In general, the type of regulation covered by this Statement permits rates (prices) to be set at levels intended to recover the estimated costs of providing regulated services or products, including the cost of capital (interest costs and a provision for earnings on shareholders' investments).

For a number of reasons, revenues intended to cover some costs are provided either before or after the costs are incurred. If regulation provides assurance that incurred costs will be recovered in the future, this Statement requires companies to capitalize those costs. If current recovery is provided for costs that are expected to be incurred in the future, this Statement requires companies to recognize those current receipts as liabilities.

This Statement also requires recognition, as costs of assets and increases in net income, of two types of allowable costs that include amounts not usually accepted as costs in the present accounting framework for nonregulated enterprises, as follows:

If rates are based on allowable costs that include an allowance for the cost of funds used during construction (consisting of an equity component and a debt component), the company should capitalize and increase net income by the amount used for rate-making purposes-instead of capitalizing interest in accordance with FASB Statement No. 34, Capitalization of Interest Cost.

If rates are based on allowable costs that include reasonable intercompany profits, the company should not eliminate those intercompany profits in its financial statements.

Pending completion of the Board's current project on accounting for income taxes, this Statement continues current practices of most utilities with respect to accounting for deferred income taxes. Accordingly, if the current income tax benefits (or costs) of timing differences are passed through to customers in current prices and it is probable that any resulting income taxes payable in future years will be recovered through future rates, the company should not record deferred income taxes resulting from those timing differences. However, the company should disclose the cumulative net amounts of timing differences for which deferred taxes have not been recorded.

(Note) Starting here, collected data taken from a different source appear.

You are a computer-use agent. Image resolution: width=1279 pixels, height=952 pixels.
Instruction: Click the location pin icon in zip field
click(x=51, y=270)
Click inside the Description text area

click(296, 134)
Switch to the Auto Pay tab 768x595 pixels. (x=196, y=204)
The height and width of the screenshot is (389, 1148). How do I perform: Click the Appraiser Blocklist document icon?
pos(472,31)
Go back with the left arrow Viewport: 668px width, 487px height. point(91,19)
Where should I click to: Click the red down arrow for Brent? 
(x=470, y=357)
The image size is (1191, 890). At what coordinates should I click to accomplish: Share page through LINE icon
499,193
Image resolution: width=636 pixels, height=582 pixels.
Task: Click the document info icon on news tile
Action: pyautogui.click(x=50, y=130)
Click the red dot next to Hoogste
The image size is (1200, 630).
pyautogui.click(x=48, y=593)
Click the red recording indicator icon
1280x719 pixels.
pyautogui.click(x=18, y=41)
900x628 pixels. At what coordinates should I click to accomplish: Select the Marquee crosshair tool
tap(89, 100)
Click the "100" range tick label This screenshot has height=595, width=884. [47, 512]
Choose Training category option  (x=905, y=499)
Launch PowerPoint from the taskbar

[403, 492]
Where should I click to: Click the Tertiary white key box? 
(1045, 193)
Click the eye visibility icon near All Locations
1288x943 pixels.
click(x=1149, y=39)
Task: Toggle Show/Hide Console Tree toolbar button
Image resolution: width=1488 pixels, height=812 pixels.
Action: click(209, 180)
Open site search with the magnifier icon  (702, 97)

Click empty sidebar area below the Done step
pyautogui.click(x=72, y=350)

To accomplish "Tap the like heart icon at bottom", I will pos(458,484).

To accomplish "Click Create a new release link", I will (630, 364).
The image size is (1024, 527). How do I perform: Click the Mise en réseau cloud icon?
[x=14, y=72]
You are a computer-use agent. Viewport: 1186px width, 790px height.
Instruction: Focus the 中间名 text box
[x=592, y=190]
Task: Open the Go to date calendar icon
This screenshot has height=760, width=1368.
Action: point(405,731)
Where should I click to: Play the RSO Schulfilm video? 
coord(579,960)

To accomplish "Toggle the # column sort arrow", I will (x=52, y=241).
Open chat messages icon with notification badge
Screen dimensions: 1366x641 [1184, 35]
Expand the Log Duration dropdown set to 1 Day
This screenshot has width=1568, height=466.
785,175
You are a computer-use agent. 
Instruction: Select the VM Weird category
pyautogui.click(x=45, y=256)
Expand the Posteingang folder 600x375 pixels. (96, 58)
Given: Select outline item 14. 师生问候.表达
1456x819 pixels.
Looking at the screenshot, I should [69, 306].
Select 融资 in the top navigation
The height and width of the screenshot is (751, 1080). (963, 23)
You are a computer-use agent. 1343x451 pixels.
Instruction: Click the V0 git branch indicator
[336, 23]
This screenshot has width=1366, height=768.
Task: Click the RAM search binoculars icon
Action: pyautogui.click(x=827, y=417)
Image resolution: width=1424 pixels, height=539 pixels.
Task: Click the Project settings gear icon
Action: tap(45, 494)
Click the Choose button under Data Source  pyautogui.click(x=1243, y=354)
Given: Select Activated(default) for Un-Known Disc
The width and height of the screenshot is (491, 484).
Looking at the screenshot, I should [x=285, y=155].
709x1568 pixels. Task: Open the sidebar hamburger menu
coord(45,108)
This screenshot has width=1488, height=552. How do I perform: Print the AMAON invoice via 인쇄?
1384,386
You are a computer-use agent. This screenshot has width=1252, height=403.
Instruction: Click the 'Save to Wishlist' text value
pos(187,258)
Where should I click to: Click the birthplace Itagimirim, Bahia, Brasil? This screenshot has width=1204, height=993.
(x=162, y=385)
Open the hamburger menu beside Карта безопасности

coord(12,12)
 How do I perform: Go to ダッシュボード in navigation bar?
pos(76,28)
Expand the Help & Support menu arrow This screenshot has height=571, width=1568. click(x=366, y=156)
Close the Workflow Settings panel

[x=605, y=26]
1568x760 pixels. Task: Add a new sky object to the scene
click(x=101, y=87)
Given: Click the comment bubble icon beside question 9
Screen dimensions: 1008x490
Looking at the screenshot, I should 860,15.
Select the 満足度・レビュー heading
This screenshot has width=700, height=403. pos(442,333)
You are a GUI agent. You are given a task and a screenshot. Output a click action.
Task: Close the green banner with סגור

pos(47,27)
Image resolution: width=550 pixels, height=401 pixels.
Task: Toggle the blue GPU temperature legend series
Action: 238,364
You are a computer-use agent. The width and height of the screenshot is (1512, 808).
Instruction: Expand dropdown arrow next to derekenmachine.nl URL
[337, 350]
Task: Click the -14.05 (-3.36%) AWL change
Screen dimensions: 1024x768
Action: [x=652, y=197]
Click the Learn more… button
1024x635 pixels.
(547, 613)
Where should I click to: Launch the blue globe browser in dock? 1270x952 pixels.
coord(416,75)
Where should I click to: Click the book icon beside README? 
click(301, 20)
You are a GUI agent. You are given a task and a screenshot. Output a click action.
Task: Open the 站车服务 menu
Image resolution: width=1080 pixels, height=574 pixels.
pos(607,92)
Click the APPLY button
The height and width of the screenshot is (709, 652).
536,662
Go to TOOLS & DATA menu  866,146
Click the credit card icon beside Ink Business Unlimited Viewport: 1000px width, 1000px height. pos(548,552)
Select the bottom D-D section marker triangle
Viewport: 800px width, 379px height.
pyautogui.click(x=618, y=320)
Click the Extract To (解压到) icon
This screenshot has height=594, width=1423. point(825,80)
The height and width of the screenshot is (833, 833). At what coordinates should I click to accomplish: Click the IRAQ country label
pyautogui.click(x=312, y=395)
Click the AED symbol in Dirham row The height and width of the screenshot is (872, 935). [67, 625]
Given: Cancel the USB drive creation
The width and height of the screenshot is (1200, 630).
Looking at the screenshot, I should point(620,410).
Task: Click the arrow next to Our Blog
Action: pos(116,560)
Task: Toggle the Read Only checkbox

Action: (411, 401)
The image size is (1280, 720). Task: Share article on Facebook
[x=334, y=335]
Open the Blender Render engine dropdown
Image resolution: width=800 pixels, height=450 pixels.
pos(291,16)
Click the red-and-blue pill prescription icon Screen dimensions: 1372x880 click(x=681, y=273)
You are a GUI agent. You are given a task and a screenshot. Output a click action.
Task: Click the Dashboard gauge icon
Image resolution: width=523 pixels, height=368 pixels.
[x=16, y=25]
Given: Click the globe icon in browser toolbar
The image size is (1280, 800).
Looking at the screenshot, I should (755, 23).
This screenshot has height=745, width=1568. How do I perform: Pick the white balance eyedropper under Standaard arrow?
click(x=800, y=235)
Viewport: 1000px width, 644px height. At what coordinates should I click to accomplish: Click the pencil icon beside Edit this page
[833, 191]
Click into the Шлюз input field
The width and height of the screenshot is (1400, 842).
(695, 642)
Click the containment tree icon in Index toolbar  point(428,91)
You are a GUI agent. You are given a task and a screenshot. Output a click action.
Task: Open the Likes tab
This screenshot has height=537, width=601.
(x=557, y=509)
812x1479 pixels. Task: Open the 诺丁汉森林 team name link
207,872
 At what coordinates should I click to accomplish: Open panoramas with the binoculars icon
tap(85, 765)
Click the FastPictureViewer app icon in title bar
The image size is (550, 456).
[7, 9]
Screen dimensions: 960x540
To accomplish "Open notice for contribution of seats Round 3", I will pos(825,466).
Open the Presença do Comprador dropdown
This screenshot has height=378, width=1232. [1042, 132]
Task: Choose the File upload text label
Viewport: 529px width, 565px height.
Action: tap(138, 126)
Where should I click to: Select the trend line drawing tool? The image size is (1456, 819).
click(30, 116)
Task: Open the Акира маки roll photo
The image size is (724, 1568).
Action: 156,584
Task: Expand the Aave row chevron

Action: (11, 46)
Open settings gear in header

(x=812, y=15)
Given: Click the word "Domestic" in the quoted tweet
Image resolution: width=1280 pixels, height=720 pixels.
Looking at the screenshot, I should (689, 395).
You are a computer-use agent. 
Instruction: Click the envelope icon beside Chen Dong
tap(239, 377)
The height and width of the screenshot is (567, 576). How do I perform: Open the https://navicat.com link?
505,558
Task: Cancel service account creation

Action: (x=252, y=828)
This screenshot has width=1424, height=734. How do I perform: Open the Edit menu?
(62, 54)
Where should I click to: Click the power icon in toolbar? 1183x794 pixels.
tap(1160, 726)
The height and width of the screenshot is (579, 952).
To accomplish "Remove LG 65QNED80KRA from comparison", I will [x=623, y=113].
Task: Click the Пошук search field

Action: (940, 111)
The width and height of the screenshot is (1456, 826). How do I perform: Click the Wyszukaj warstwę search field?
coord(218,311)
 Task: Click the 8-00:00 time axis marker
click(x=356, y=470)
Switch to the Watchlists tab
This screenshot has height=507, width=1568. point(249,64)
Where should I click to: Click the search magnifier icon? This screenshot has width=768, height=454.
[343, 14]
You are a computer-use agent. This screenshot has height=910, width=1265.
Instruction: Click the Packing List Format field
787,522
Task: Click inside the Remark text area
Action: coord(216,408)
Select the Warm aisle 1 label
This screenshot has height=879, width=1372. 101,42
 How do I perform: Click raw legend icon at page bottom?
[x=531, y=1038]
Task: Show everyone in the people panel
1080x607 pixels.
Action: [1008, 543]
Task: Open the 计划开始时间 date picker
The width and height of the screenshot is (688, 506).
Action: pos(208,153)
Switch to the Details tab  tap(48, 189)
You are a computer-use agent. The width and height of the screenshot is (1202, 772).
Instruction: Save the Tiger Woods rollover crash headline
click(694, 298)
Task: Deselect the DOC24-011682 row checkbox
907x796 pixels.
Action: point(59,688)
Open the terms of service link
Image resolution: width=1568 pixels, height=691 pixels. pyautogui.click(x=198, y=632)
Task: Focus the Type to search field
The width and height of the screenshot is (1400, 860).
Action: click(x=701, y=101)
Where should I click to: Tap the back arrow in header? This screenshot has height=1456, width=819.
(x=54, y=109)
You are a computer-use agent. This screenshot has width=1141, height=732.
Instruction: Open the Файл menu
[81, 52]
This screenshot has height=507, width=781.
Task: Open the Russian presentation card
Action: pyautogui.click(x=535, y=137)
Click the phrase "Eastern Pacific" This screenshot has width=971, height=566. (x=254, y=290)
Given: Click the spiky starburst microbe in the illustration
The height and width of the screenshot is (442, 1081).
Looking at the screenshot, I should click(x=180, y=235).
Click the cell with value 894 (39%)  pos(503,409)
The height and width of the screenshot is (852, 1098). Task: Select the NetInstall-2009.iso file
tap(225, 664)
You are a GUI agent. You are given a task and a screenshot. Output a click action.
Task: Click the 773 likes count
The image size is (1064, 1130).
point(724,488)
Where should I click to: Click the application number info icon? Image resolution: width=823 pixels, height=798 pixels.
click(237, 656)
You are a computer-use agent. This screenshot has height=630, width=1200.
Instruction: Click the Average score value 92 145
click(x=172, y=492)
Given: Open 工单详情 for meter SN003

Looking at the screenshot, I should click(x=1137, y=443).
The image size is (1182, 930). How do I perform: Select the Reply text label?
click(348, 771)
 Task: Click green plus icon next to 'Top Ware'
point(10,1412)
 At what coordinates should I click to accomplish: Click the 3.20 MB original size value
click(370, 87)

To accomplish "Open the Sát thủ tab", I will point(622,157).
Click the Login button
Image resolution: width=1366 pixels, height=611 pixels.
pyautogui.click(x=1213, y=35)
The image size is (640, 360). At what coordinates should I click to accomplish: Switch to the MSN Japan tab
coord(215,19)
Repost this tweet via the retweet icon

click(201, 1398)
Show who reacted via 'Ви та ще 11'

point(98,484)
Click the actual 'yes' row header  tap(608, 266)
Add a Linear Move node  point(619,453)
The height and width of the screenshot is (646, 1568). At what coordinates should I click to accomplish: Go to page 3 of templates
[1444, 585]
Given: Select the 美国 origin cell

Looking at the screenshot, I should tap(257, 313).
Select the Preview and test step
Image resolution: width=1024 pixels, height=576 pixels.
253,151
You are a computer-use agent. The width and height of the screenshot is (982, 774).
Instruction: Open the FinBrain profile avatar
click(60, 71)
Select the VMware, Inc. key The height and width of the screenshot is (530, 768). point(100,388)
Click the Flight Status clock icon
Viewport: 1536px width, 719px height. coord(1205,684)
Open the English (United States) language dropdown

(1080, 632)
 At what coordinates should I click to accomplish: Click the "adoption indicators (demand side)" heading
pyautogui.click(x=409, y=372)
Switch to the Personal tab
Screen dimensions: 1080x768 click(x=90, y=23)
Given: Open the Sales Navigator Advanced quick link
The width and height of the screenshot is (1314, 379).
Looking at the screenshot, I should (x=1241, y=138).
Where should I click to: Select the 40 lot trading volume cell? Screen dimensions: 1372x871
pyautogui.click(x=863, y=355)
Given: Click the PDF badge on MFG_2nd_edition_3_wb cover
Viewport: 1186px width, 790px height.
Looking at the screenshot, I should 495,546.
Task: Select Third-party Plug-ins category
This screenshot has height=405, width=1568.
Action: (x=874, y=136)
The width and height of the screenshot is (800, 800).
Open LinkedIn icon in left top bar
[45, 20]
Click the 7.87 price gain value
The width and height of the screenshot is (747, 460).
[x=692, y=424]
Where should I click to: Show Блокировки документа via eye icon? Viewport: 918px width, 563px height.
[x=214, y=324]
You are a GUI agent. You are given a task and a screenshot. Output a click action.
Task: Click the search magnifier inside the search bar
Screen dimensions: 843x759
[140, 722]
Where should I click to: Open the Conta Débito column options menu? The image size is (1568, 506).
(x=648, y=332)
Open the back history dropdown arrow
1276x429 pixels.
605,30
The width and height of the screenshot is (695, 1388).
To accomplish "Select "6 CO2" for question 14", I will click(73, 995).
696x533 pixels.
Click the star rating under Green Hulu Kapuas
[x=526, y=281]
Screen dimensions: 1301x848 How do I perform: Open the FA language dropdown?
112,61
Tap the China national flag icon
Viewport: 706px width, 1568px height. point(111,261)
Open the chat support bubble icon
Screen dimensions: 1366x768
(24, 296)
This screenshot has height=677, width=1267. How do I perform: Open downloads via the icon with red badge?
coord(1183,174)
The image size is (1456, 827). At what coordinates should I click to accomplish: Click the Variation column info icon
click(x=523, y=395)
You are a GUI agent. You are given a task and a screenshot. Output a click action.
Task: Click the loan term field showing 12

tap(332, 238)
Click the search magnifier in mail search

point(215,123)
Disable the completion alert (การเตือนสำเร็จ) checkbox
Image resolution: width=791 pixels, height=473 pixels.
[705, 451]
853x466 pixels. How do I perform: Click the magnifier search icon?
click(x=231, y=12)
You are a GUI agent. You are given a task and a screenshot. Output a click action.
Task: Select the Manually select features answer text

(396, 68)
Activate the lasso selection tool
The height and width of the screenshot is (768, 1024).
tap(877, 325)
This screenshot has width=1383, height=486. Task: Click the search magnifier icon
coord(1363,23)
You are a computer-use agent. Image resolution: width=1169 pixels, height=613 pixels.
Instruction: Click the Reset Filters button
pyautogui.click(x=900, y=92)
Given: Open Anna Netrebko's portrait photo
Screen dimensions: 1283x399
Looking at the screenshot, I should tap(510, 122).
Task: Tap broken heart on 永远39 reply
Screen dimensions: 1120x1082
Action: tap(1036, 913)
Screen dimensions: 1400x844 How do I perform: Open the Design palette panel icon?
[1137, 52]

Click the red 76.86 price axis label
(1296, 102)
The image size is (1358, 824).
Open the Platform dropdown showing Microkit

This Statement may require that a cost be accounted for in a different manner from that required by another authoritative pronouncement. In that case, this Statement is to be followed because it reflects the economic effects of therate-making process—effects not considered in other authoritative pronouncements. All other provisions of that other authoritative pronouncement apply to the regulated enterprise.

This Statement clarifies the application of certain other authoritative pronouncements, which is expected to result in at least two changes in general-purpose financial statements of certain public utilities. First, expected refunds of revenue collected in prior years will be charged to income in the period in which those refunds are first recognized. Second, leases will be classified (as capital or operating leases) in accordance with FASB Statement No. 13, Accounting for Leases, as amended. Because Statement 13 has not been applied by some utilities in the past, this Statement provides a four-year transition period before retroactive application of lease capitalization is required. Statement 13 provided a similar transition period for unregulated enterprises.